The second category, instrument operation, has also seen tremendous improvements. S/TEMs are complex systems requiring precise electron optical alignments that are easily disrupted by myriad influences both internal and external to the instrument. Perhaps the greatest operational improvements can be attributed to fully digital controls and stability, which permit saving and recalling of previously determined alignment conditions. Programmable digital control also allows the automation of lengthy data collection procedures such as tomographic series or wide area surveys, reducing operator fatigue and improving repeatability. Other dramatic improvements result from innovative design solutions such as constant power lenses that allow rapid changes in magnification and operation mode¯switching between the various imaging modes and analytical modes—without waiting for thermal equilibration, highly stable power supplies that reduce internally generated interference, and close attention to hardening against external mechanical and acoustic interference. Another important improvement is the aspect of flexibility: the capability to choose the optimum experimental conditions to obtain the best result from the sample under investigation. The latest generation of S/TEMs offers a wide range of acceleration voltages (80-300kV) to permit imaging and analysis that are tuned for the application and the sample. This flexibility is important in nanotechnology with its wide range of sample classes.
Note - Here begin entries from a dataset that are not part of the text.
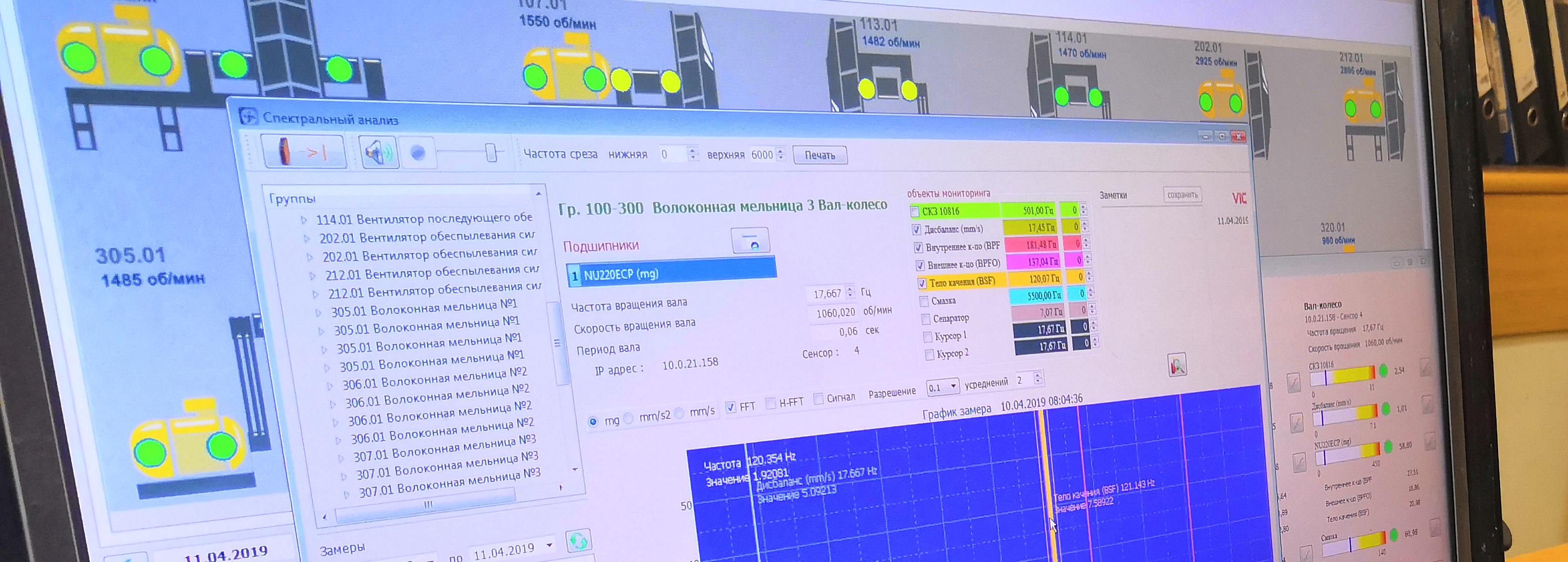Click the sound speaker icon in toolbar

tap(378, 153)
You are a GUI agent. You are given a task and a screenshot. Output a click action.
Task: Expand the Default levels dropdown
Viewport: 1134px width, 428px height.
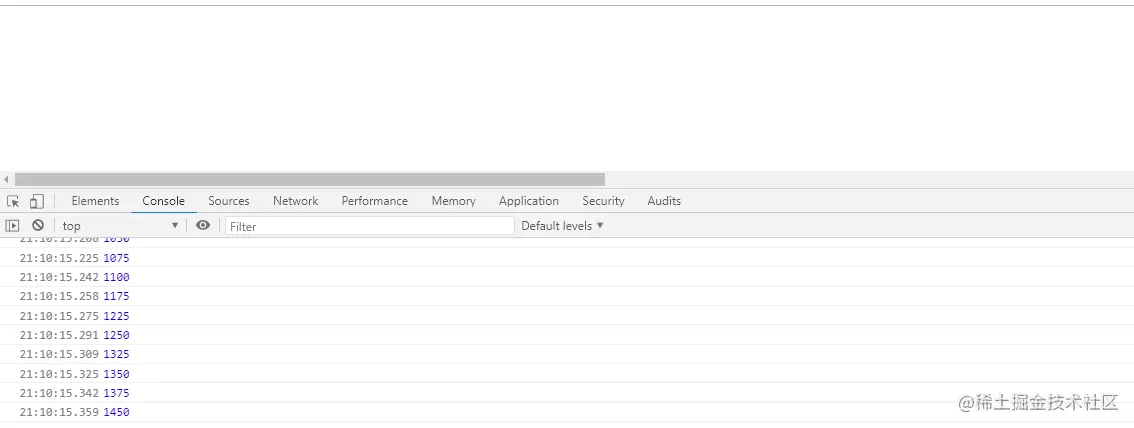[562, 226]
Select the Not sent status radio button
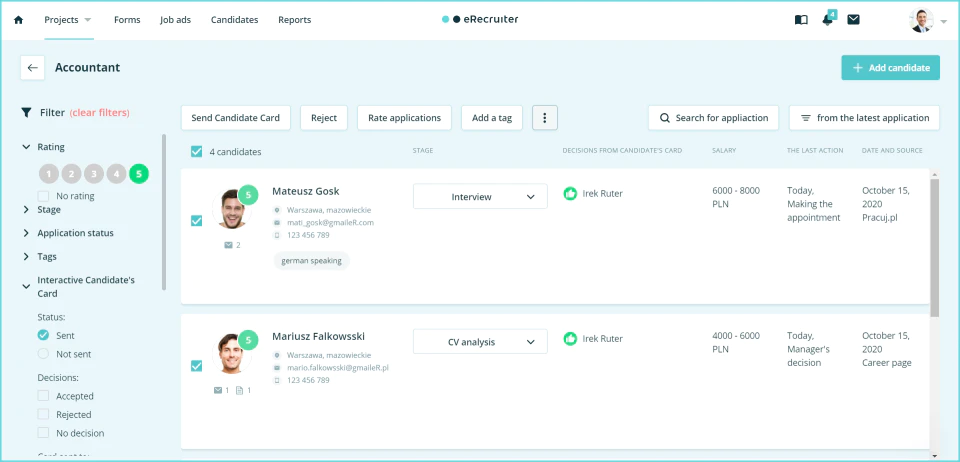Image resolution: width=960 pixels, height=462 pixels. [43, 354]
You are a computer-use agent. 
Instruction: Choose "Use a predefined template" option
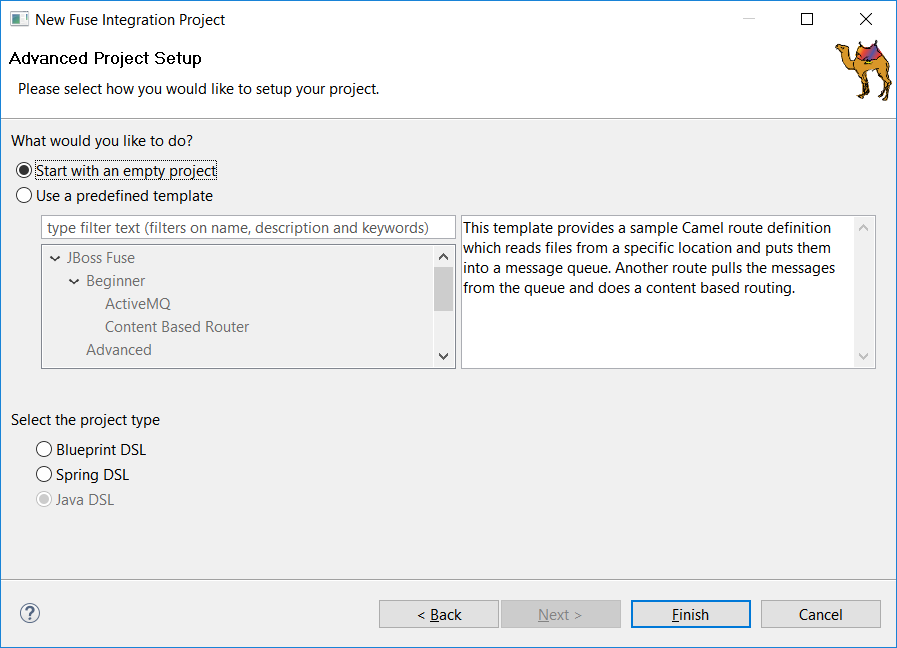(x=24, y=196)
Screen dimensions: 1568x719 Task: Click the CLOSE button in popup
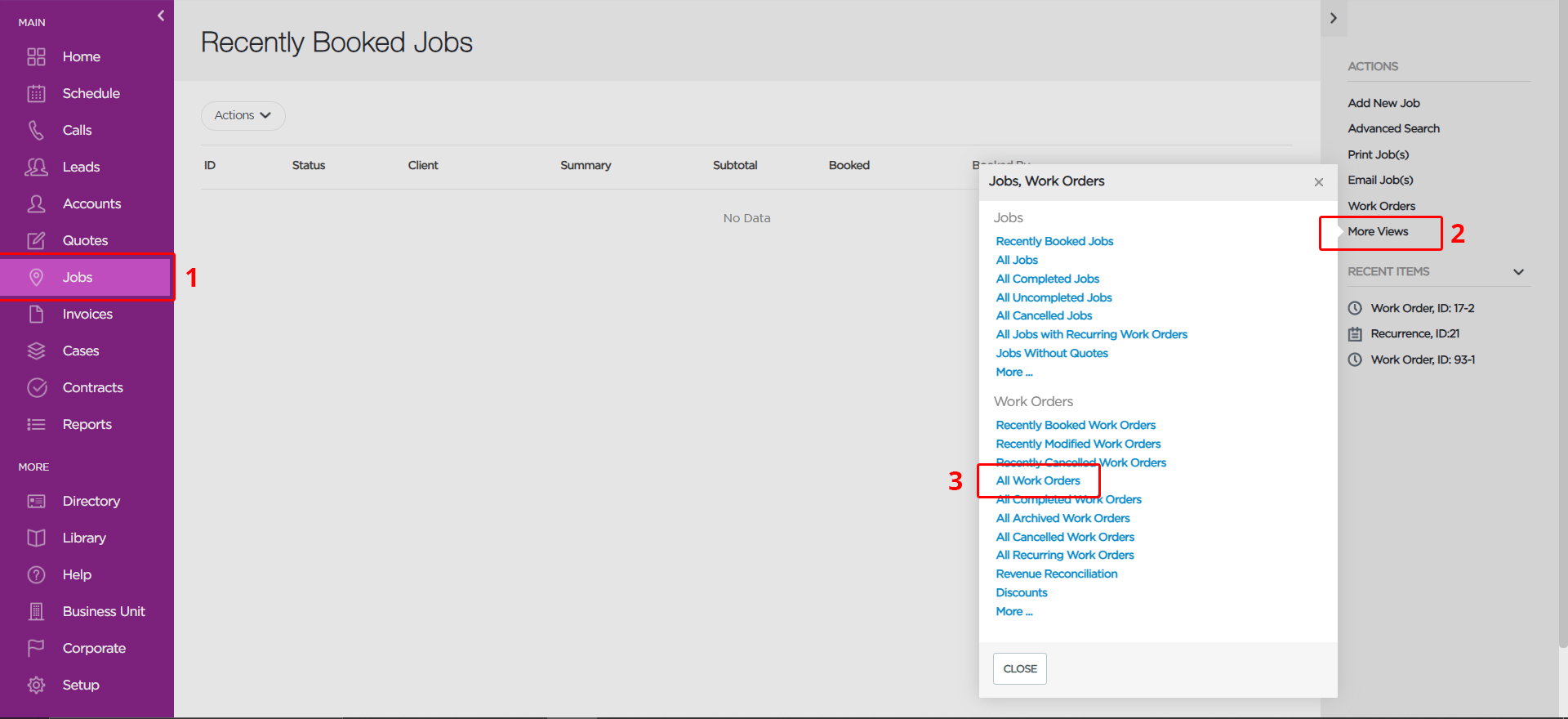pos(1019,668)
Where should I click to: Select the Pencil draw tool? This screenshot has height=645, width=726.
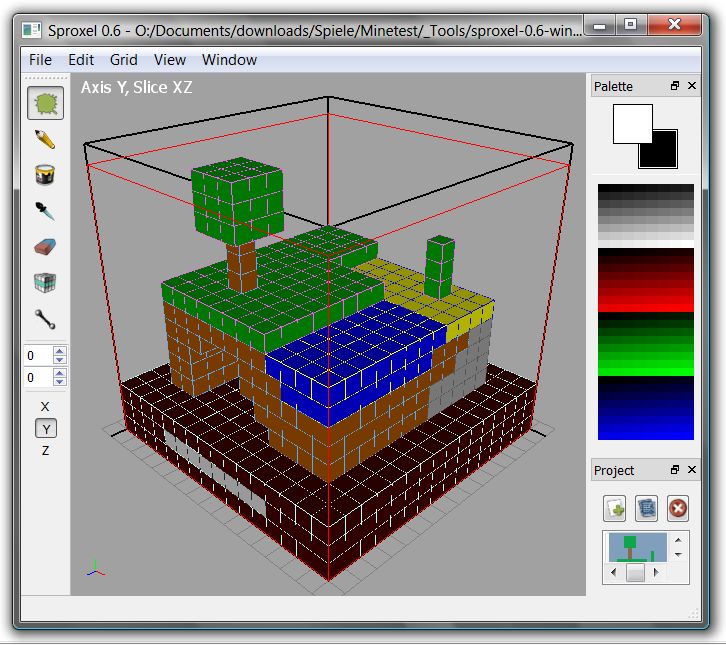pyautogui.click(x=45, y=139)
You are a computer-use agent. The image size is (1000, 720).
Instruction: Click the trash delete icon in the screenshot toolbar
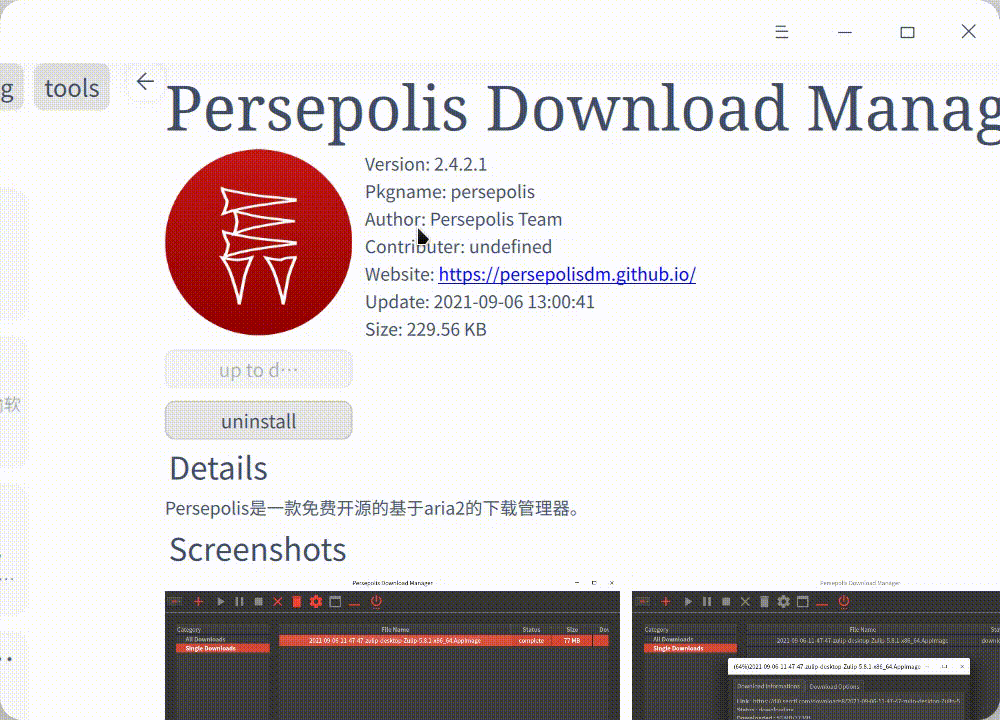tap(296, 601)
But the improvement likely to have the greatest impact on general acceptance of S/TEM may be the direct interpretation of high resolution images made possible by the use of aberration correctors. Much of TEM's reputation for difficulty derives from the complexity of the results it generates, and a major source of this complexity are the effects of spherical aberration in the magnetic lenses used to focus electrons. The effect may be a simple blurring that limits resolution, or it may be more insidious, such as delocalization, which can create artifacts that obscure real structure or are easily misinterpreted as structure where there is none. Adding further confusion, a double standard has evolved for TEM resolution: point resolution¯which can be directly interpreted from an image, and the information limit—typically several times better than point resolution, but achievable only with extensive data processing and reconstruction. Though aberration correctors have been available for some time, only now are systems becoming available that incorporate them without compromising other aspects of system performance. These corrected S/TEMs eliminate the adverse effects of spherical aberration, providing artifact free images with directly interpretable resolution down to the information limit—what you see is truly what you get.

Taken together, these advances in sample preparation: ease of operation, flexibility and direct image interpretation, promise to improve analytical speed, repeatability and reliability, and to reduce operator skill and training requirements across a broad range of applications. S/TEM can be expected to play an even more intense role in continuing nanotechnology revolution by delivering the understanding of materials down to the atoms.